*** Provided records ***

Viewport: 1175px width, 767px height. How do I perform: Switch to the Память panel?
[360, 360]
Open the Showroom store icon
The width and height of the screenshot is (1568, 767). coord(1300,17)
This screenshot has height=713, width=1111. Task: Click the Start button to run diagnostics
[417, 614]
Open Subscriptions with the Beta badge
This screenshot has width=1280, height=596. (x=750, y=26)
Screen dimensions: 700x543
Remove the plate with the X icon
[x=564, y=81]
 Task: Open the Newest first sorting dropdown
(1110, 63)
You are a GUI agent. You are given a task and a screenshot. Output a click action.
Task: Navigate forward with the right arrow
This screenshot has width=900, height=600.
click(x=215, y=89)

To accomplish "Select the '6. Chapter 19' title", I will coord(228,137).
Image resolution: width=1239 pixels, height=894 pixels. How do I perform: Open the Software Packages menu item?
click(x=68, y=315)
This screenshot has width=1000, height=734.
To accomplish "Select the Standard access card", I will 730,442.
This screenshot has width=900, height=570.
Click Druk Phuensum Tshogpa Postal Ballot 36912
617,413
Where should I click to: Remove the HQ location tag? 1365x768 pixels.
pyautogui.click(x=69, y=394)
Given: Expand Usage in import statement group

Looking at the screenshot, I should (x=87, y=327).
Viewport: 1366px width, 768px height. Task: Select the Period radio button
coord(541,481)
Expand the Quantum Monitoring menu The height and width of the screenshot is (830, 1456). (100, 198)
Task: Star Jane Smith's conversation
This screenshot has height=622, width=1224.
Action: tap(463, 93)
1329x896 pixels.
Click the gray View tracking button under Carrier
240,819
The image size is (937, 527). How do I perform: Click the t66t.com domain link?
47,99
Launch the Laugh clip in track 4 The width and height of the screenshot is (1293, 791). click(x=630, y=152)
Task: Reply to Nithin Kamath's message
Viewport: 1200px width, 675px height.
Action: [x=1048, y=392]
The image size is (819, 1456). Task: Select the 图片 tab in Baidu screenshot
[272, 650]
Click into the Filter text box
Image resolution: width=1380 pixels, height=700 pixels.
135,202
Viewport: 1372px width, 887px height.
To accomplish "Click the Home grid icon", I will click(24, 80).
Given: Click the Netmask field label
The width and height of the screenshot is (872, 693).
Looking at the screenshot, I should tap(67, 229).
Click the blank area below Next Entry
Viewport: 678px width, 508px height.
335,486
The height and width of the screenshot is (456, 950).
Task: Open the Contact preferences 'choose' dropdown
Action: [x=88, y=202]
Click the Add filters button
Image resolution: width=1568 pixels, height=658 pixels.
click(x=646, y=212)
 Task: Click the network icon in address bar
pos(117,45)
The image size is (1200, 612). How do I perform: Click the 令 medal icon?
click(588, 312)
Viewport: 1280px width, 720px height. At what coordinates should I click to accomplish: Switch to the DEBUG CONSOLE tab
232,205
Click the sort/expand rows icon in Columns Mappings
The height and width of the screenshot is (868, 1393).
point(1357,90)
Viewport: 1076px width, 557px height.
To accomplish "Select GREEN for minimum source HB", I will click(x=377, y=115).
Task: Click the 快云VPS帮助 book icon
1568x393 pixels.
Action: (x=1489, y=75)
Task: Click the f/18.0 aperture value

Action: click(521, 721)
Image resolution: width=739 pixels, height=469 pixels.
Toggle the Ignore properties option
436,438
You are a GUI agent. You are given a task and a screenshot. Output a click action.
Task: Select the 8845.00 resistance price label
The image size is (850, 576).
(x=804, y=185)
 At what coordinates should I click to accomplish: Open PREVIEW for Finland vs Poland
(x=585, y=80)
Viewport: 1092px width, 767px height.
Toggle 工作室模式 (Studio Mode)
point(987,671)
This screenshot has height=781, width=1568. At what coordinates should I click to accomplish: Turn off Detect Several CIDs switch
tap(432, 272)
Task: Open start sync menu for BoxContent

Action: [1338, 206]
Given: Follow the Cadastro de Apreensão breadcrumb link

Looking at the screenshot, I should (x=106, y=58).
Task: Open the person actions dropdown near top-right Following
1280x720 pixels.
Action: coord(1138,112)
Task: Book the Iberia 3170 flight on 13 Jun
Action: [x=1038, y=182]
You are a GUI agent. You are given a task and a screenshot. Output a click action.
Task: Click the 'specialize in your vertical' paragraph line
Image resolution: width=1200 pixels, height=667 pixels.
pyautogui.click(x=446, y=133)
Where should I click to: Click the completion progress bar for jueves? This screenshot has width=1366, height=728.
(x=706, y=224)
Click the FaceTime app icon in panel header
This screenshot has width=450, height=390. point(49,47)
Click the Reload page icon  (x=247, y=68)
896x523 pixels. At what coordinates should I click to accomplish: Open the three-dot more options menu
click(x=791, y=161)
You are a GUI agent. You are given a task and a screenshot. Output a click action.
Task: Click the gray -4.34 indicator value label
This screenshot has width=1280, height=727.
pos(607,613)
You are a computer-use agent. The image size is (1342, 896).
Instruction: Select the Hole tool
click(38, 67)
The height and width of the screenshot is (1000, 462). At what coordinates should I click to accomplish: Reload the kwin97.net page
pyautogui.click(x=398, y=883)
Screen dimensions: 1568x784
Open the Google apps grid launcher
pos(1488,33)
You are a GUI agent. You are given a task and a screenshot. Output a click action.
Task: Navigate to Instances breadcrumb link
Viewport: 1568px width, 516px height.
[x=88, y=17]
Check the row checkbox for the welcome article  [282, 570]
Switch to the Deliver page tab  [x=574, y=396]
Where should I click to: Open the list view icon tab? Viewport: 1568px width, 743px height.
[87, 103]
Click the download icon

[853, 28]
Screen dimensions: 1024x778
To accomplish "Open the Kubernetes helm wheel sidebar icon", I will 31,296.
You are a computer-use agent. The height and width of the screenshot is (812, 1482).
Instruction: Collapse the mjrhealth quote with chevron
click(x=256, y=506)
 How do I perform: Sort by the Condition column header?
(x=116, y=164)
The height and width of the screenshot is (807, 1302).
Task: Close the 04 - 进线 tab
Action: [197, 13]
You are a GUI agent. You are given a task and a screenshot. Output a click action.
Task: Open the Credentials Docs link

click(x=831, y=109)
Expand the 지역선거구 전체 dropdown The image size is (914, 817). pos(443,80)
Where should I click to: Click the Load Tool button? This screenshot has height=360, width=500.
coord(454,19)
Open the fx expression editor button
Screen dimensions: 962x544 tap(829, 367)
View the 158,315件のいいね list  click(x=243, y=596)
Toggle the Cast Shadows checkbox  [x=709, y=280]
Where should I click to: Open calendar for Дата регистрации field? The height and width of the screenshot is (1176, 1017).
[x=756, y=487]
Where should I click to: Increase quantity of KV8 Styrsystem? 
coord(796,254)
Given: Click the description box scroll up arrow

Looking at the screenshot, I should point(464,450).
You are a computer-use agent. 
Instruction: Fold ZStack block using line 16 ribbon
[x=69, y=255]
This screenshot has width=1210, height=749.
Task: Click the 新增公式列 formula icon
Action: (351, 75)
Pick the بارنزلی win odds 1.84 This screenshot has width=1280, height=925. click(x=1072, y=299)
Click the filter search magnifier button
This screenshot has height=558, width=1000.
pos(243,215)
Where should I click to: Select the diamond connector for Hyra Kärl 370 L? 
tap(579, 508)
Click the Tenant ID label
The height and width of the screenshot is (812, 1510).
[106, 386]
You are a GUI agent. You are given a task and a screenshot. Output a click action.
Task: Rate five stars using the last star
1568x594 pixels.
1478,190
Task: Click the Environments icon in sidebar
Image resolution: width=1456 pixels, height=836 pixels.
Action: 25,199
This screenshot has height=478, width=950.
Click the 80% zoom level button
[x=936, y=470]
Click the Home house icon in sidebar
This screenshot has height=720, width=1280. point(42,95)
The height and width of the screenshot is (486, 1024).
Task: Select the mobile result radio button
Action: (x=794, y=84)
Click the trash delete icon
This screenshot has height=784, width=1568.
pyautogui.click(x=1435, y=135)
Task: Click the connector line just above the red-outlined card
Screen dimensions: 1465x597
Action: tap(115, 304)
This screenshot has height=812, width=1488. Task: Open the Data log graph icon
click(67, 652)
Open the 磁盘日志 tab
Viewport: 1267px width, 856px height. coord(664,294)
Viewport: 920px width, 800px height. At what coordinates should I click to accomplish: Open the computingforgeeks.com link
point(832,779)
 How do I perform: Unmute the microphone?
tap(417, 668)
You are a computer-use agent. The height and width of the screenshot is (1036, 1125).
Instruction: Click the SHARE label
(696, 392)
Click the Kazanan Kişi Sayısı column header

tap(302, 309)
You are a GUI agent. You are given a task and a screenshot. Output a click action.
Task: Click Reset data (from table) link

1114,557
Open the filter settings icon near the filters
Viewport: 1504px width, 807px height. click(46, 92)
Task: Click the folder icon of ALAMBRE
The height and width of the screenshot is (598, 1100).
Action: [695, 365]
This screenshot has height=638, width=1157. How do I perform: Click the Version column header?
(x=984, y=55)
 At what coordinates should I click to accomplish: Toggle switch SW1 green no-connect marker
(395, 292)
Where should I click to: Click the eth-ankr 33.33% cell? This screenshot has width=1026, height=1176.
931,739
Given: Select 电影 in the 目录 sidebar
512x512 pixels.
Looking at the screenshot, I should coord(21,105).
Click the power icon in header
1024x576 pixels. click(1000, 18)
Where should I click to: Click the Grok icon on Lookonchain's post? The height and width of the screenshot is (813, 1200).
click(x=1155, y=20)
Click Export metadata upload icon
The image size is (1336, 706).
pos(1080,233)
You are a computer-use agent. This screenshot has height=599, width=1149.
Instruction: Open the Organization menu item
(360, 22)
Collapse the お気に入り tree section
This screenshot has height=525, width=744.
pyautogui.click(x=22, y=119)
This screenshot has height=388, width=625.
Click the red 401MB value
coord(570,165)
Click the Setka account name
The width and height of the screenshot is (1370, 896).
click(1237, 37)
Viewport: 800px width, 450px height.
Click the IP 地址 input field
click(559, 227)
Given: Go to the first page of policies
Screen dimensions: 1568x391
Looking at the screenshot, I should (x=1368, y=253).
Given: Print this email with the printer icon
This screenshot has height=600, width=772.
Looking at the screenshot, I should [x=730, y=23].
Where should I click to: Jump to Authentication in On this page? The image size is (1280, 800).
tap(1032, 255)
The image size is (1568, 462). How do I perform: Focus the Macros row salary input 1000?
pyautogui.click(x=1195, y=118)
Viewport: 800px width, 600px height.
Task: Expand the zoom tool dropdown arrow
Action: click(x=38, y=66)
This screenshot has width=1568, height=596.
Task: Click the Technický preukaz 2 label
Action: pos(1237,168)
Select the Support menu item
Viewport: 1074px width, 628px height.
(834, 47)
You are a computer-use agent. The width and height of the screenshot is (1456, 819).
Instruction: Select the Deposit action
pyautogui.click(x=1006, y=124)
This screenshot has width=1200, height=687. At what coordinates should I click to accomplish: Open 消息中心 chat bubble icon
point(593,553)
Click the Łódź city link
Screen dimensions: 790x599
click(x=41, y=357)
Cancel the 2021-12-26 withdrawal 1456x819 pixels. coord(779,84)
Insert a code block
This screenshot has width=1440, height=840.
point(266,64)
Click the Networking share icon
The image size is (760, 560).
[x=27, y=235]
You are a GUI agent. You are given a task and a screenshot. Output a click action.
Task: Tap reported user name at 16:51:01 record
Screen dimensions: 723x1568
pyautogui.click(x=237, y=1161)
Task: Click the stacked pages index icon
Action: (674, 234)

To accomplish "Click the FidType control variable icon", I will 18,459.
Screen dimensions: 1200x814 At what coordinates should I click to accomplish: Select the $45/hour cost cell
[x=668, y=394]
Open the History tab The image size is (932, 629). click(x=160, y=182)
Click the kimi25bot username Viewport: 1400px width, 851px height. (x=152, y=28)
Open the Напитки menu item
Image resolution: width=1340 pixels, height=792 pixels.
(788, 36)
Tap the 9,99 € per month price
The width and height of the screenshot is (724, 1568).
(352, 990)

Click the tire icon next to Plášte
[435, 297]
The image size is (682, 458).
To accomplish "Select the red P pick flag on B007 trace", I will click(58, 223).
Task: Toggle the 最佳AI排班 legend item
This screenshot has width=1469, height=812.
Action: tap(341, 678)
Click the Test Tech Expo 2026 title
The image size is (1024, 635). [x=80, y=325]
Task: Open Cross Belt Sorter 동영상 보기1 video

*** End of Provided records ***

Task objective: Every line of the entries above that holds "Navigate" should be copied out.

Exercise solution:
Task: Navigate forward with the right arrow
Task: Navigate to Instances breadcrumb link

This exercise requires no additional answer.